Just in time, the DC Council passed an emergency amendment this afternoon to clarify several ambiguous provisions in the Wage Theft Prevention Amendment Act of 2014 (“WTPAA”), which is currently under Congressional review with a projected effective date of February 26, 2015.

As originally reported, the language of the WTPAA was anything but clear when it came to what was required of employers.  This was especially true with regard to the WTPAA’s notice and recording keeping requirements.  The DC Council today tried to answer some of those questions by enacting the Wage Theft Prevention Clarification Emergency Amendment Act of 2015.

Recording of “Precise Time” Worked

As originally enacted, the WTPAA required employers to maintain records of the “precise time” worked each day and each workweek by all employees.  As written, this left employers with the daunting task of implementing a time keeping system and policies for recording the precise hours worked by exempt employees, with the threat of civil penalties for any failure to comply.  Employers can now breathe a sigh of relief, however, as today’s Emergency Amendment amended the WTPPA so that employers are now required only to maintain records of the “precise time” worked each day and each workweek by non-exempt employees.

Payment Notice Requirement

As originally enacted, the WTPAA also required employers provide all new and existing employees a written notice, in English and in the employee’s primary language, containing:

  • The employer’s name, address, and telephone number;
  • The employee’s rate of pay and regular payday; and
  • Any other information deemed material and necessary by DC.

While the WTPPA made it clear the Mayor’s office would issue a template notice in English, it was not clear if the Mayor’s office would provide non-English templates or if employers would be left to translate the template notice and accept the risk for any information lost in translation.

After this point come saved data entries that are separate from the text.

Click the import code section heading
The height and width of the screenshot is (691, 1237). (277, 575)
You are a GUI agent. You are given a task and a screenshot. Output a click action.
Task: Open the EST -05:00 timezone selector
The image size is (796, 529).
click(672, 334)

Today’s Emergency Amendment now requires employers to provide employees with a written notice in a second language only if the Mayor has issued a translated notice in that second language available.  Employers still must provide all existing employees a copy of the notice in English within 90 days of the law’s effective date, while new employees must receive the notice upon hire once the law goes into effect. 

While today’s Emergency Amendment answered some of the biggest questions facing employers, others are likely to arise.  For example, does the requirement that employers include the hours worked during each pay period on paystubs apply to exempt employees?  In light of today’s Emergency Amendment, the answer would seem to be no, but only time will tell the answer to this and other remaining questions.